Putting aside the specifics of each case, one question that has come up is, “What would I do?” That is, if I saw what seemed to be a crime or unethical act committed by a respected colleague, coach, teacher or friend, would I storm in and stop it? Would I call the authorities immediately? Would I disregard the potentially devastating impact on my job or workplace or beloved institution?
Absolutely, most of us would probably reply. I think so, others might respond. And the most honest answer? I don’t know.
As much as we would like to think that, put on the spot, we would do the right — and perhaps even heroic — thing, research has shown that that usually isn’t true.
“People are routinely more willing to be critical of others’ ethics than of their own,” said Francesca Gino, an associate professor at Harvard Business School, and two other authors in the journal article “See No Evil: When We Overlook Other People’s Unethical Behavior.” The article appeared as a chapter in the book “Social Decision Making” (Psychology Press, 2009). “People believe they are more honest and trustworthy than others and they try harder to do good.”
But our faith in ourselves isn’t borne out by history or research, something the Times columnist David Brooks pointed out in his column this week.
The most well-known example of this in academia is the experiment conducted by the Yale University psychologist Stanley Milgram in the early 1960s. In the experiment, participants were “teachers” and, unbeknown to the participants, the “learner” was really an actor. The teacher was to instruct the learner in word pairs. For every wrong answer, the teacher could shock the learner, increasing the intensity of the shock for each wrong answer.

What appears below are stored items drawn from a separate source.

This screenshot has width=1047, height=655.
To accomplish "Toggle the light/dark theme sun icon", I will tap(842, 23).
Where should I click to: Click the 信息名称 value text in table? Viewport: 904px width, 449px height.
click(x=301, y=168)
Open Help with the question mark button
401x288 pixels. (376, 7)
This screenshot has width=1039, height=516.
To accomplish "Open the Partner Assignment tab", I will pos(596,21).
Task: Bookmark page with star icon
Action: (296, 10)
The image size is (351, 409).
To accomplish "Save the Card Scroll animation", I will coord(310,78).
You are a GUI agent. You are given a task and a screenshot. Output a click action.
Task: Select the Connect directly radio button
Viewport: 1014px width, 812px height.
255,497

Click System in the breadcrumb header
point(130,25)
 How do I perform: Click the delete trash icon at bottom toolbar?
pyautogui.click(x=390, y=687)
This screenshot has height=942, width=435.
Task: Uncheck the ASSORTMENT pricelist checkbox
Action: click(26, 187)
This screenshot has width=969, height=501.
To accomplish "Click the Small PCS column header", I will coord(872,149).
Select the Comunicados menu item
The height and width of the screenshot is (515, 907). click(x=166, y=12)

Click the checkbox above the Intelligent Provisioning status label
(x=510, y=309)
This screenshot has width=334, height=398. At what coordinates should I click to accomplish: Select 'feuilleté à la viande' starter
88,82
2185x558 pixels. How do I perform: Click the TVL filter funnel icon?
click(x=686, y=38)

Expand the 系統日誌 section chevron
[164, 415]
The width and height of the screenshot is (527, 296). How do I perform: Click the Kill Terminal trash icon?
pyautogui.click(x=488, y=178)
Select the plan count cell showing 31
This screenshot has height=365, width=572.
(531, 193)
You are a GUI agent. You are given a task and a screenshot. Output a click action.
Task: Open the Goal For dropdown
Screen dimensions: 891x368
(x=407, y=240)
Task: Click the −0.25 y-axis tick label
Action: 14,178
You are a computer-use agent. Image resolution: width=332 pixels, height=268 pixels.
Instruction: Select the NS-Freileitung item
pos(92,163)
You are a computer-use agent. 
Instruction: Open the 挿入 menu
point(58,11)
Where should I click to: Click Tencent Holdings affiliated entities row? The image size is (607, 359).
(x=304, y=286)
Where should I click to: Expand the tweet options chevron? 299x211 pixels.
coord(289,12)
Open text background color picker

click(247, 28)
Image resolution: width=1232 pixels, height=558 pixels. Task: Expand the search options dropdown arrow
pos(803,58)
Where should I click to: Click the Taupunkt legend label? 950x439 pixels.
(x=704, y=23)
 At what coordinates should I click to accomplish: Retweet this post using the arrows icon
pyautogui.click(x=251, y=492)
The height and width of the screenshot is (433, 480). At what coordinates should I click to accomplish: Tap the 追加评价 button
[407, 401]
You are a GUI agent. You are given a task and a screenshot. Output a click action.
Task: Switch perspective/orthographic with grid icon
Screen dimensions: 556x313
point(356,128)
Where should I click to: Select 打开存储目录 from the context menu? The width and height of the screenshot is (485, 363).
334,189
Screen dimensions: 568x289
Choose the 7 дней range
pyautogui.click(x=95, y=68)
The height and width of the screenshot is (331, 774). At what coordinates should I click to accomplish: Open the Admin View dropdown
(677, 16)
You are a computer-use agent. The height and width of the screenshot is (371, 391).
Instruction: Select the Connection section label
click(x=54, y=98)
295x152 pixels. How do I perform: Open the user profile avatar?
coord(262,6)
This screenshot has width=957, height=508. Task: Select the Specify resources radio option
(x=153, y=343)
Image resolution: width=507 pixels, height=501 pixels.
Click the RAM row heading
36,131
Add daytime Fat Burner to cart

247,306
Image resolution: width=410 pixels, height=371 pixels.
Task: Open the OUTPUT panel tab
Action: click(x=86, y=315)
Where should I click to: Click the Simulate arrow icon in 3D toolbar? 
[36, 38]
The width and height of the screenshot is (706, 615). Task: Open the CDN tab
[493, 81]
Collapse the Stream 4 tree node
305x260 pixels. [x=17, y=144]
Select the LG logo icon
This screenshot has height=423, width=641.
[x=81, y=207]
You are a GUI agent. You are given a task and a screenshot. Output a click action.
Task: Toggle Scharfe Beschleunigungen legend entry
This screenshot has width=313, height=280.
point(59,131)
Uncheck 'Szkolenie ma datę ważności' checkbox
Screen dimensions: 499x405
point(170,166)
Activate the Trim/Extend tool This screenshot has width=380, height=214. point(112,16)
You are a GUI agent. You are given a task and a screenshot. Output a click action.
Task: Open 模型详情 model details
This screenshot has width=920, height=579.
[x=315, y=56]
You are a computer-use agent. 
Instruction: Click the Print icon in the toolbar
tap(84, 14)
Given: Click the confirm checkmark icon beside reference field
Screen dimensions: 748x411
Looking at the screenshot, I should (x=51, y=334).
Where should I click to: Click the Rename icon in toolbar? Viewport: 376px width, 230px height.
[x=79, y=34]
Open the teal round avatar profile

In reality, there were no shocks (the teacher couldn’t see the learner), but the person administering the shocks didn’t know that. In fact, the learner would bang on the wall, supposedly in pain, as the shocks “increased.”
In the end, a majority of the “teachers” administered the strongest shock of 450 volts, and the experiment was replicated elsewhere with similar results. The findings are depressing — that ordinary people can be easily persuaded to do something they believe is wrong.
“People would sit there crying and sweating, but they didn’t want to be rude,” said Carol Tavris, a social psychologist and author of numerous books including, “Mistakes Were Made (But Not by Me)” (Harcourt, 2007). But most people say they believe they would act differently from the participants, despite evidence to the contrary, she said.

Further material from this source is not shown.